Sunday afternoon the Floral Park native, now an active-duty lieutenant with the 104th Fighter Squadron of the Maryland Air National Guard, touched down at East Farmingdale's Republic Airport in an A-10 "Warthog" attack jet. The flight was technically a training exercise, but also a favor from his commanders, since he had to be in the area anyway for a cousin's graduation from West Point.

Connolly's wife, Melissa, also a Floral Park native, was waiting for him along with the Connolly clan, big, boisterous, proud and 60-strong; Irish stock of county Nassau. The youngest, cousin Nicholas, is 3 weeks old; the oldest, Patrick Connolly, the grandfather who dropped bombs from B-17s, is 89.

It was a homecoming of sorts for Andrew Connolly's jet as well: Farmingdale-based Fairchild Republic churned out 715 A-10s from 1972 to 1984, according to globalsecurity.org.

"He loves every minute of this," Melissa Connolly said Sunday, before her husband arrived.
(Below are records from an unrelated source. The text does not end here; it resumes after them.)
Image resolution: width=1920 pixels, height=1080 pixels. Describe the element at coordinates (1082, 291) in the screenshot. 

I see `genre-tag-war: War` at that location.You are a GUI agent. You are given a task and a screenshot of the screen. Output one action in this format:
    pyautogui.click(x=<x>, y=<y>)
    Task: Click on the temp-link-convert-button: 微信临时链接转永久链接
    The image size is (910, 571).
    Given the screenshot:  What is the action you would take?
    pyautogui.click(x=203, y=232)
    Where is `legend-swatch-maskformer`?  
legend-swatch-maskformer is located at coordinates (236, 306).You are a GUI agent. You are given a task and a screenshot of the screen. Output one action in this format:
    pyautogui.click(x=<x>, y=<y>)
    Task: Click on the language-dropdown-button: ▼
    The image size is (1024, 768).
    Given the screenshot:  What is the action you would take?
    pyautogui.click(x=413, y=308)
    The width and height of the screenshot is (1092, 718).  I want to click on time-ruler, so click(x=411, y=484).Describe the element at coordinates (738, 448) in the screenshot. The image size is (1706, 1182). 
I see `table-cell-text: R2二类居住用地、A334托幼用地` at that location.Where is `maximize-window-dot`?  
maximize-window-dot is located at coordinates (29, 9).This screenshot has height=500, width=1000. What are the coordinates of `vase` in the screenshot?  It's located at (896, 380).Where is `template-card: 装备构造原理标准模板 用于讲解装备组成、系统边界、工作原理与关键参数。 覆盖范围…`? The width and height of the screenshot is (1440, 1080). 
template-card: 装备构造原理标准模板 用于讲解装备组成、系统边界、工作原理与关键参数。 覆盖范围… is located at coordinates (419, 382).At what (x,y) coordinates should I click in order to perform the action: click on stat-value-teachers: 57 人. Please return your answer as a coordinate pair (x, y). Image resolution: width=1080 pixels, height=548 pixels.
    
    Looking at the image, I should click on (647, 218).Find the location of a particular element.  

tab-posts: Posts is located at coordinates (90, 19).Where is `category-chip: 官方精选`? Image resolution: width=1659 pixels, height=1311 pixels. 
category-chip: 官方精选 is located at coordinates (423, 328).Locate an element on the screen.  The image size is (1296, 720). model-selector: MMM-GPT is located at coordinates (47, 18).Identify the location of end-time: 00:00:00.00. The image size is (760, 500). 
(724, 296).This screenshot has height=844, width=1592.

She recalled his first flight in a Warthog: "I went to see him come in and land, and when he raised the canopy, the smile on his face -- it was like, nothing can beat that moment."

With 120 hours in the Warthog -- officially the A-10 Thunderbolt II -- under his belt, Connolly, 28, expects to be deployed to Afghanistan next summer. "He can't wait to go," his wife said. "He feels this is his duty as an American."

He evidently does, having written letters to hundreds of units begging for interviews.

On his approach to Republic, he came in out of the northwest for a flyby, rolled and banked so hard he turned his wings perpendicular to the ground. He did it several times before landing.

He taxied over to the runway's edge and killed the engines. A ladder extended from the cockpit and he climbed down. He kissed his wife and a mob of sisters and cousins, and it was some time before he had time to consider the machine he'd flown in on.

The Warthog, a tank killer built around a Gatling gun and packing up to 16,000 pounds of mixed ordnance into battle, is famously lethal. It is also famously unlovely, as its name suggests, lacking the sleek supersonic lines of, say an F-16.

"I don't think that thing is ugly," he said. "I think it's a beautiful sight . . . If somebody offered me an F-16 slot right now, I wouldn't take it."